Transport aérien : les actionnaires coûtent cher

16 Décembre 2020

Le ministre des Transports a annoncé qu’il allait aider le groupe Air France-KLM. Après avoir accordé 7 milliards d’euros à Air France, il envisage d’en ajouter 4 à 5.

De son côté, de Juniac, l’ancien PDG d’Air France et actuel directeur général de l’IATA (Association internationale du transport aérien), a déclaré que les compagnies aériennes allaient avoir encore besoin de 70 à 80 milliards de dollars d’aides supplémentaires.

Il ne s’agit pas de sauver les emplois, puisque Air France pousse des milliers d’agents au départ volontaire. Il s’agit de renflouer les actionnaires, « quoi qu’il en coûte », comme dirait Macron.

Il y a une vingtaine d’années, quand Air France, déjà remis à flot par l’État, recommença à faire des profits, le gouvernement PS-PCF d’alors, celui de Jospin, ouvrit le capital de la compagnie aux parasites de la finance. Les mêmes parasites, après avoir accumulé et empoché les bénéfices, appellent maintenant l’État à la rescousse pour qu’il recapitalise Air France. Privatiser les bénéfices, nationaliser les pertes, ce sont les deux faces d’une même politique de l’État au service des gros actionnaires.

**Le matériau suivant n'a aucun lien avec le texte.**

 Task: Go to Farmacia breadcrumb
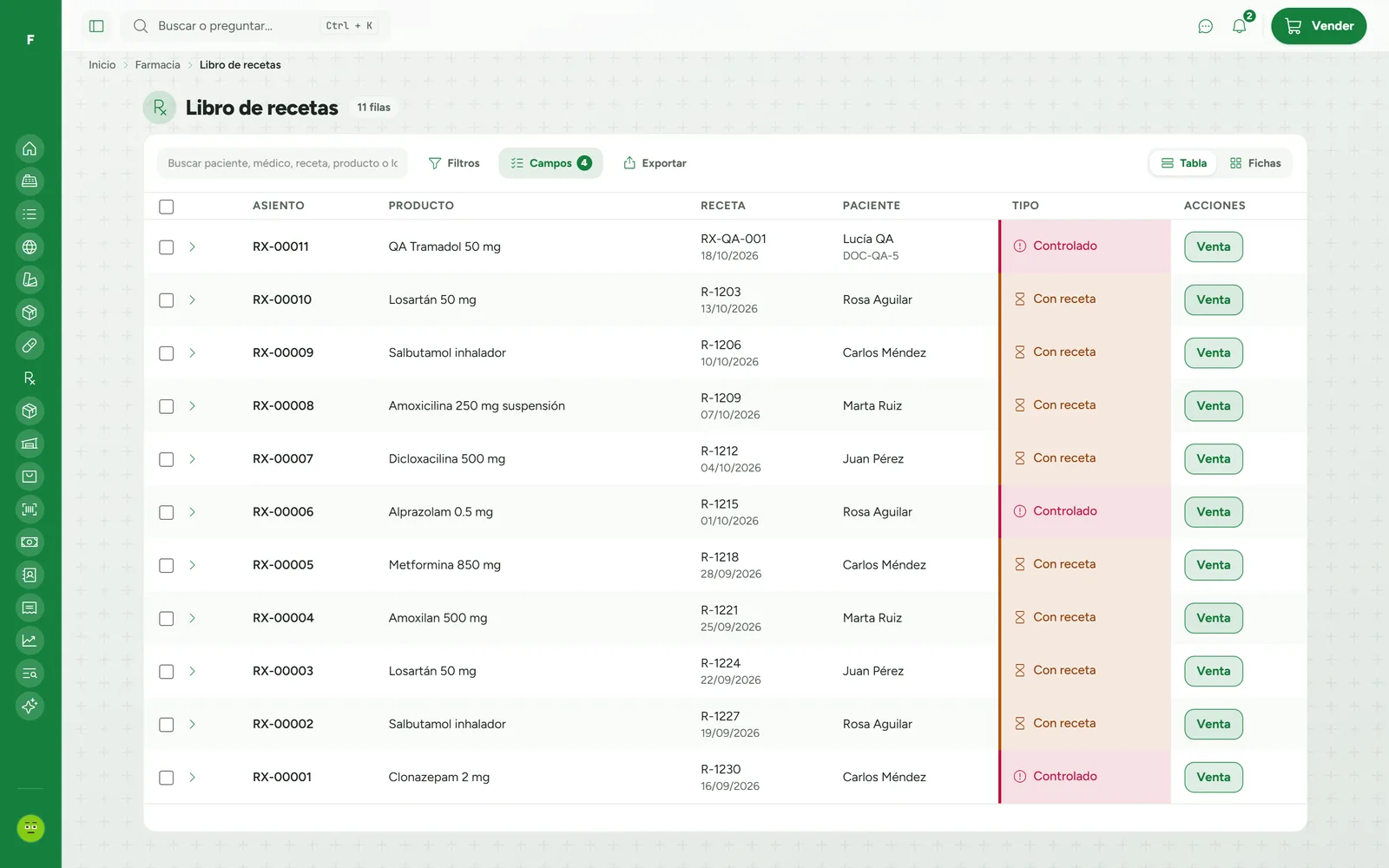(x=158, y=65)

Comme il n’y a pas de petit bénéfice pour ces gens-là, on a même vu Flying Blue, le programme de fidélité d’AF-KLM, demander à ses membres d’offrir leurs miles (des primes accordées aux « voyageurs fréquents ») au personnel soignant. Une façon pour la compagnie de soigner son image sans bourse délier.

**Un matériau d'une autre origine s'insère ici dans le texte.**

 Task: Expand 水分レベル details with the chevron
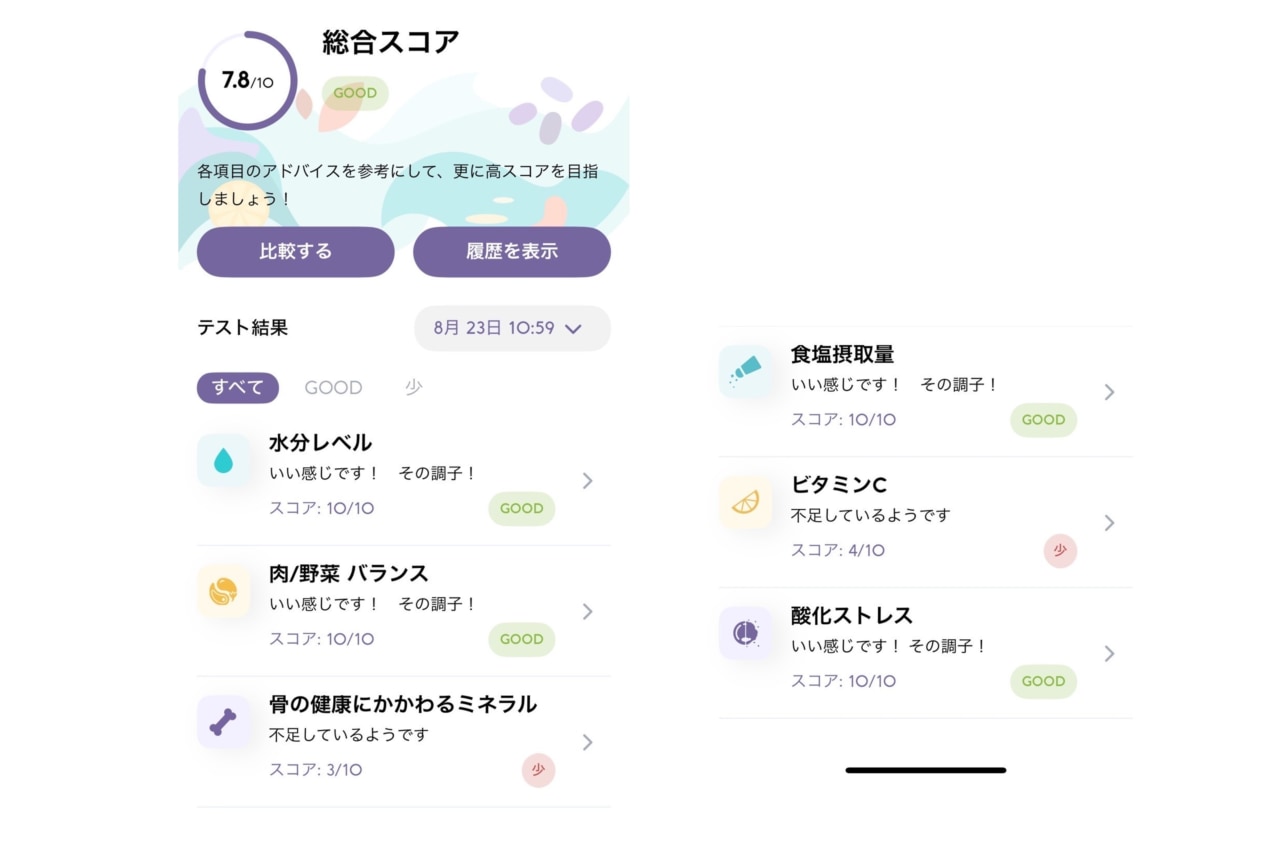coord(587,481)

Si, disent-elles, le présent est morose, les directions des compagnies se projettent toutes dans l’avenir. Le patron d’Air France a déclaré que Transavia, compagnie low-cost d’AF-KLM, sera un « atout précieux » lors de la reprise. Profitant de la crise, il a de fait liquidé son autre compagnie low cost, Hop !, et transféré ses créneaux (ses droits de décollage et d’atterrissage) à Transavia, où les hôtesses et stewards sont payés nettement moins.

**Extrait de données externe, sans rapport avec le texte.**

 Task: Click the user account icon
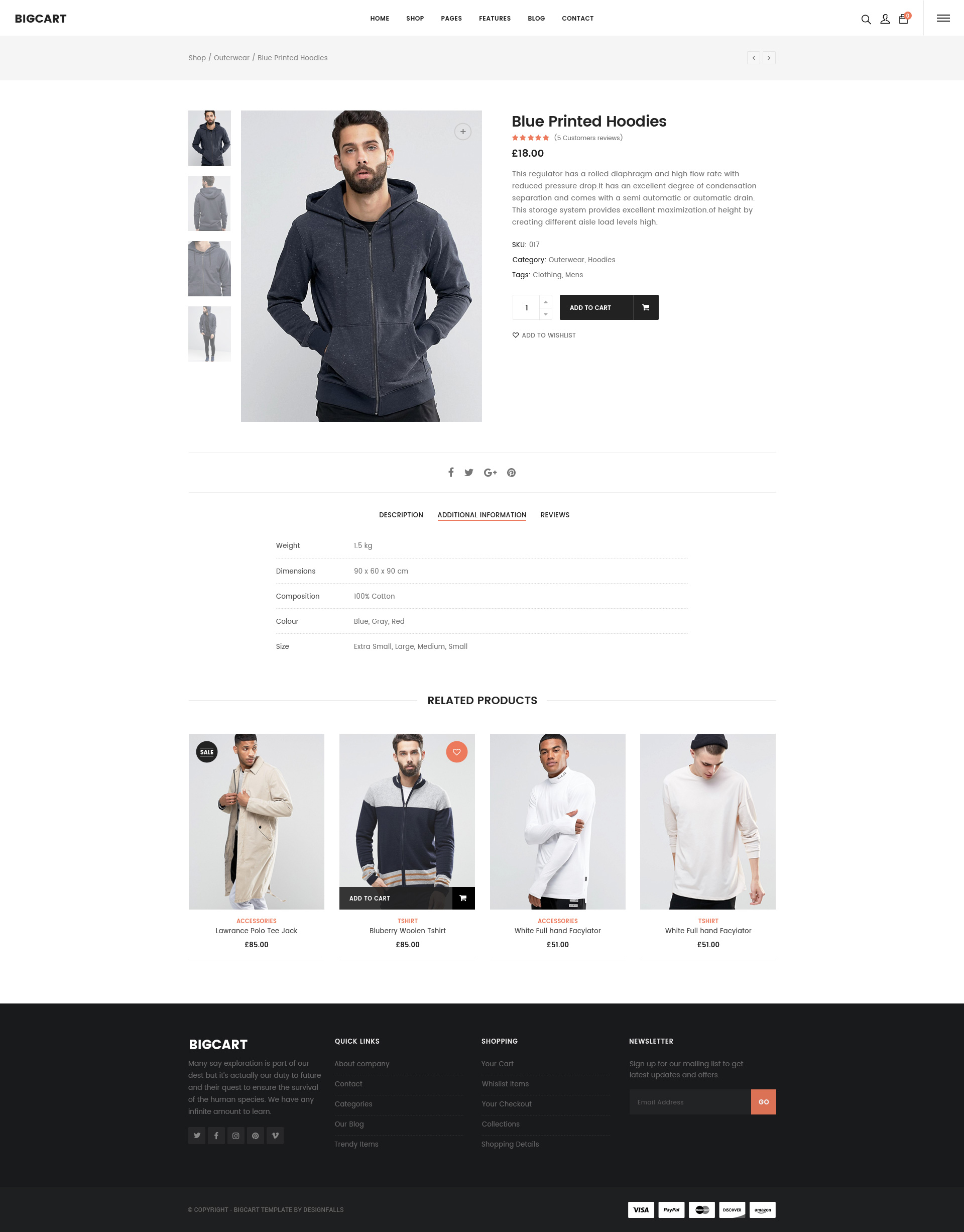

Du côté des autres compagnies, low cost ou non, opérant en France, le tableau est le même. L’État vient ainsi d’accorder 80 millions à Corsair dans le cadre d’un plan d’aide globale de 300 millions. Ryanair, lui, annonce qu’après la crise du Covid « la baisse des coûts permettra de capitaliser sur les nombreuses opportunités particulièrement là où les compagnies concurrentes ont tranché dans leurs capacités ou fait faillite ». En clair, comme ses concurrentes, Ryanair s’affute les dents pour dévorer les compagnies qui battraient de l’aile, tout comme d’ailleurs Easy Jet.